— EXERCISE —
In the records below, find each line with the word "chart" and copy it.

(Source records)
* * * * * * * * *

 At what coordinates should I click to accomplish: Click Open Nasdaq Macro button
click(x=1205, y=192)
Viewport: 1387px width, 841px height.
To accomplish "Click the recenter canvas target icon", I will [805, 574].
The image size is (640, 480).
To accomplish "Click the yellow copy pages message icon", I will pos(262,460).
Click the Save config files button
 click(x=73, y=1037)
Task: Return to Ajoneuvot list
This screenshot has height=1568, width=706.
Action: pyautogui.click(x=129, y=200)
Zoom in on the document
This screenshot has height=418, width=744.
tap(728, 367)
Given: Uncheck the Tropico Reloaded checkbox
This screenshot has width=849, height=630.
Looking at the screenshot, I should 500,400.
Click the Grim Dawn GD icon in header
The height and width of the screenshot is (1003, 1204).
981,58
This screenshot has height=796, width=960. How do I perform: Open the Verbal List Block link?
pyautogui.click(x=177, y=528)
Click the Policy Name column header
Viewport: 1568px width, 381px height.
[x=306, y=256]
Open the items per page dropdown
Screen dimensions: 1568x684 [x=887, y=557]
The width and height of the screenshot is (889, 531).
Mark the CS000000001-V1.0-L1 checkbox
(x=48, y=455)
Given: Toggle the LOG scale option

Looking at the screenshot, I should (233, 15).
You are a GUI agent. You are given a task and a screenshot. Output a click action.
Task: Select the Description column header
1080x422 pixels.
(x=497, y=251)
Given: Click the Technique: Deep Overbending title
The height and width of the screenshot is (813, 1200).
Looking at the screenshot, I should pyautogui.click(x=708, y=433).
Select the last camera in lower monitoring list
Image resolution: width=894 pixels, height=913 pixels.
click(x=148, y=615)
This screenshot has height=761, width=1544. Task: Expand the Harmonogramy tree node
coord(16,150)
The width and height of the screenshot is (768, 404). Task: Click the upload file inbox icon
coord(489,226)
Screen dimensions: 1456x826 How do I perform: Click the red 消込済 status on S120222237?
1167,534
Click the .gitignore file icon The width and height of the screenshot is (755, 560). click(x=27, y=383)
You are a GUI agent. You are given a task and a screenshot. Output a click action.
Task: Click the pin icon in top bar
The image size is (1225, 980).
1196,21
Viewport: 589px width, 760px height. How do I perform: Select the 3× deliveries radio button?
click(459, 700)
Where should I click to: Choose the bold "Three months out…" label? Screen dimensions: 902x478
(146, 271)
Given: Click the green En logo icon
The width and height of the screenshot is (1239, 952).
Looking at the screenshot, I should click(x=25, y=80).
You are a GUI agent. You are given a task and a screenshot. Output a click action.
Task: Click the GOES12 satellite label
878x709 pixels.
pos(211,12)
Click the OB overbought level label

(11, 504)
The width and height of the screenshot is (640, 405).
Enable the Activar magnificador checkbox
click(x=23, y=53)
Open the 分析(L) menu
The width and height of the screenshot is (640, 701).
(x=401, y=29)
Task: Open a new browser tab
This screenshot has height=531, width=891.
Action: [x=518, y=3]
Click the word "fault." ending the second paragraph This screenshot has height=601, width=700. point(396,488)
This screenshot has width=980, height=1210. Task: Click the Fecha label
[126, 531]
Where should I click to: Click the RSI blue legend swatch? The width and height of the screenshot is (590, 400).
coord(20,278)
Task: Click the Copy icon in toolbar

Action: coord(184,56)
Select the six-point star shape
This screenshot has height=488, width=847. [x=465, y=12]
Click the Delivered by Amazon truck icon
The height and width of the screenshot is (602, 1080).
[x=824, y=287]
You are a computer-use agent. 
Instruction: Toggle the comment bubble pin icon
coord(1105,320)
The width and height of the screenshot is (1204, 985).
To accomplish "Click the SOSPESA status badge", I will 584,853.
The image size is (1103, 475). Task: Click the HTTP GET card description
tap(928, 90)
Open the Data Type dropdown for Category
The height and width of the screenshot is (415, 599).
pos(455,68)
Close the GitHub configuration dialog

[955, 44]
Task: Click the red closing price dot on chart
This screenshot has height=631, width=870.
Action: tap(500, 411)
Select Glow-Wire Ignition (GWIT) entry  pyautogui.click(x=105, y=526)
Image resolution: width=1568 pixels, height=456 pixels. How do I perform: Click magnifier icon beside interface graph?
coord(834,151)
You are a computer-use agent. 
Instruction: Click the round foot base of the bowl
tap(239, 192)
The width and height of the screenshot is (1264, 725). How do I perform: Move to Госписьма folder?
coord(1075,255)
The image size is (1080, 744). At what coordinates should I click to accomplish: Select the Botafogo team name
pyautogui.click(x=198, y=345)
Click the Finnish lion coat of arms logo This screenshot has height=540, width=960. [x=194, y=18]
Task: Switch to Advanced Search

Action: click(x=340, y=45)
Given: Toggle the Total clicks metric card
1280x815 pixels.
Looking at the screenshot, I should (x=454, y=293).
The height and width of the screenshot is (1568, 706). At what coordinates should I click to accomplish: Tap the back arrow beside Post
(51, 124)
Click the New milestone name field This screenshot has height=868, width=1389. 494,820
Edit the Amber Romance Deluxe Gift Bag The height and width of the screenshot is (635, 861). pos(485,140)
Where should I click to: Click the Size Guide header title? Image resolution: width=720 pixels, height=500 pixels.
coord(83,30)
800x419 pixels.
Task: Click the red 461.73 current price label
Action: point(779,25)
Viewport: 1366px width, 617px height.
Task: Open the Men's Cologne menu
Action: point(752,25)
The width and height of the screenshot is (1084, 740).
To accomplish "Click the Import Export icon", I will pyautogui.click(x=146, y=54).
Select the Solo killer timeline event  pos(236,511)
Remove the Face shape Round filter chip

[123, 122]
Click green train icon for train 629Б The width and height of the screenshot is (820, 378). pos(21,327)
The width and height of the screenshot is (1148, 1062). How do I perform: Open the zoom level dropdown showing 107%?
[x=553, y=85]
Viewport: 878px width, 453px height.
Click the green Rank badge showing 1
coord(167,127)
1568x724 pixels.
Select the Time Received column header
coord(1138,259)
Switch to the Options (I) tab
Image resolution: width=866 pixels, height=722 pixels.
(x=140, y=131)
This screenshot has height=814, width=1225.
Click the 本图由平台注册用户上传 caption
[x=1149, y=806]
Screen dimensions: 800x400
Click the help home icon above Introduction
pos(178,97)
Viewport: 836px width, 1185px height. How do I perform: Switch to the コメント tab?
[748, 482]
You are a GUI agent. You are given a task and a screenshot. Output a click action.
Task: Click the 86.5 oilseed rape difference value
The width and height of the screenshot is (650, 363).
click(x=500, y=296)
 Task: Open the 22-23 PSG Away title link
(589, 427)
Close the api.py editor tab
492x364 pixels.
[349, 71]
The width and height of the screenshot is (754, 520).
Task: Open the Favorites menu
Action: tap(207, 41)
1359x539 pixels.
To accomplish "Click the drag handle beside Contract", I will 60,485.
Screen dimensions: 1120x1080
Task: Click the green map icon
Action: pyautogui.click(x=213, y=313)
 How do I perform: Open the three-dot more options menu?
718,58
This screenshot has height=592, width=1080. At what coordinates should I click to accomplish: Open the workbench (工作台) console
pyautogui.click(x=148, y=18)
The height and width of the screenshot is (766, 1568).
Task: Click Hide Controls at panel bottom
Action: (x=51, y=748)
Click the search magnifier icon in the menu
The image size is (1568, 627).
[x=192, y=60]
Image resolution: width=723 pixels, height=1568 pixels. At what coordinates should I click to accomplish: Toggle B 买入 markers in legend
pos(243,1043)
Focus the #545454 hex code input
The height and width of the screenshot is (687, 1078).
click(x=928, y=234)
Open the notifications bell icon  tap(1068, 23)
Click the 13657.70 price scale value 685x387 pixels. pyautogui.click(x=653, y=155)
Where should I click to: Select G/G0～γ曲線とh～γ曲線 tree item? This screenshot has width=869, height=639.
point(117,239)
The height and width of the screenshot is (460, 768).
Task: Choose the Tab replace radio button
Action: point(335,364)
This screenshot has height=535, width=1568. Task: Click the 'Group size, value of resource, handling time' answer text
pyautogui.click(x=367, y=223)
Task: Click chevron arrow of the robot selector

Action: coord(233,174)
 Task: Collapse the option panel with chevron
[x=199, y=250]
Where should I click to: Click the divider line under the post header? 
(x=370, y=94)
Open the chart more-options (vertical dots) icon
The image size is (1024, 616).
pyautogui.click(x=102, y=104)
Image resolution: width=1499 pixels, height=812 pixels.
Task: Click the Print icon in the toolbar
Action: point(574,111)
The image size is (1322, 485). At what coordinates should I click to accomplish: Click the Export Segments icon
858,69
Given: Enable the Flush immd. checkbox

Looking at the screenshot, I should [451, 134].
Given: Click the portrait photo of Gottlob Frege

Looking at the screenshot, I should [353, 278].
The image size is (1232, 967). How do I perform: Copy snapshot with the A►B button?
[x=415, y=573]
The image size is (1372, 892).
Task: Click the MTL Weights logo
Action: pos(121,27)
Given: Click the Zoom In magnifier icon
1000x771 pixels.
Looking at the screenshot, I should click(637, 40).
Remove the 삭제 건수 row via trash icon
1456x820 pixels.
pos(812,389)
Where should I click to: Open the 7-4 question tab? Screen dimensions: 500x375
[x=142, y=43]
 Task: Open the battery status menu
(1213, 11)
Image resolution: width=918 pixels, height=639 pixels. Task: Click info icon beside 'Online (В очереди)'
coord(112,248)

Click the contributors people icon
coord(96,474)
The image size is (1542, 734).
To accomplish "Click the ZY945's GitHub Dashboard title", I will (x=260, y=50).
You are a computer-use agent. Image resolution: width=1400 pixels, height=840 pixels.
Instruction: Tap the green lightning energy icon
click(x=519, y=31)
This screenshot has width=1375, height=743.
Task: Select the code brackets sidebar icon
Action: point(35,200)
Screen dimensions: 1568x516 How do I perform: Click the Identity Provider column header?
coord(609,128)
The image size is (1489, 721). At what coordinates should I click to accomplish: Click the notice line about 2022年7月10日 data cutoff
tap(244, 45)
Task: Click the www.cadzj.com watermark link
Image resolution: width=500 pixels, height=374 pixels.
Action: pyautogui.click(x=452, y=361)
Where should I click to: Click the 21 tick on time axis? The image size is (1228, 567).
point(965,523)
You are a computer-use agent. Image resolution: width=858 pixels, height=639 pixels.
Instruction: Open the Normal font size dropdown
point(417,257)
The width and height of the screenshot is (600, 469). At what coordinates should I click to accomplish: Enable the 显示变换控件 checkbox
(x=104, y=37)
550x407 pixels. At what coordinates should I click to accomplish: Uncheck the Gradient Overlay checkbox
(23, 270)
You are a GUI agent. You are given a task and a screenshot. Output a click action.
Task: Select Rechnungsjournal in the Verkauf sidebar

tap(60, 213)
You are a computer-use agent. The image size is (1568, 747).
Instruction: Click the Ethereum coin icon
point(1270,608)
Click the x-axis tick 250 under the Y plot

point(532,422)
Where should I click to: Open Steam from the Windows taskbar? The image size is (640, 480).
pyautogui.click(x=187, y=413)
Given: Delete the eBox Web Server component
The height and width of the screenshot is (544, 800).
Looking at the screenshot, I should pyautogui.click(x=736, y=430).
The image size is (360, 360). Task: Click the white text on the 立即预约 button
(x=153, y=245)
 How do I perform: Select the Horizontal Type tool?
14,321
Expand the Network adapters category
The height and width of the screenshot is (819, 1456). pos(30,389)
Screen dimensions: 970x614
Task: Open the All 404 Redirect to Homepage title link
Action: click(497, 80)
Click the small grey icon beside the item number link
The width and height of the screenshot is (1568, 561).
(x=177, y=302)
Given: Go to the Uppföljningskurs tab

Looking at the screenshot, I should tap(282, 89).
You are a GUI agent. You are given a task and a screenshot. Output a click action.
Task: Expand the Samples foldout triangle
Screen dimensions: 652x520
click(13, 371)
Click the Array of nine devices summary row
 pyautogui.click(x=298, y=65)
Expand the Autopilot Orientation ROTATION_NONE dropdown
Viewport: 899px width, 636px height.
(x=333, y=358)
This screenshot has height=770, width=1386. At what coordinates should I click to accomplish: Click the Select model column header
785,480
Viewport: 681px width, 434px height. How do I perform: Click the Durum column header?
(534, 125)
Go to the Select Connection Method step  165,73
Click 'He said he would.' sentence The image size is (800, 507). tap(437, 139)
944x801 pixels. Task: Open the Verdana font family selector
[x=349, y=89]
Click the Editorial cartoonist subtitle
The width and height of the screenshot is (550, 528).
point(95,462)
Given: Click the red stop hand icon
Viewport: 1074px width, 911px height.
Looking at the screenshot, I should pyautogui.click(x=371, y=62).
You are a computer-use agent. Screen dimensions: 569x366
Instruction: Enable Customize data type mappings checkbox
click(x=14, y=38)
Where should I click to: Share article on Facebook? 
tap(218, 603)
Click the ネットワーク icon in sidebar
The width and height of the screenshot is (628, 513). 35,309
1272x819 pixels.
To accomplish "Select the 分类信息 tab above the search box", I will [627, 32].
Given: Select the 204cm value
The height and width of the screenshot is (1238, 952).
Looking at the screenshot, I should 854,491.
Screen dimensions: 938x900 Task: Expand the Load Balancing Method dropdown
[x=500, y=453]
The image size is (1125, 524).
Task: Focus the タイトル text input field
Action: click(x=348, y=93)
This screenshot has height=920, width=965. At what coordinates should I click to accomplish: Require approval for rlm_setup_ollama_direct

* * * * * * * * *

— TASK SOLUTION —
Task: Click the red closing price dot on chart
Open the chart more-options (vertical dots) icon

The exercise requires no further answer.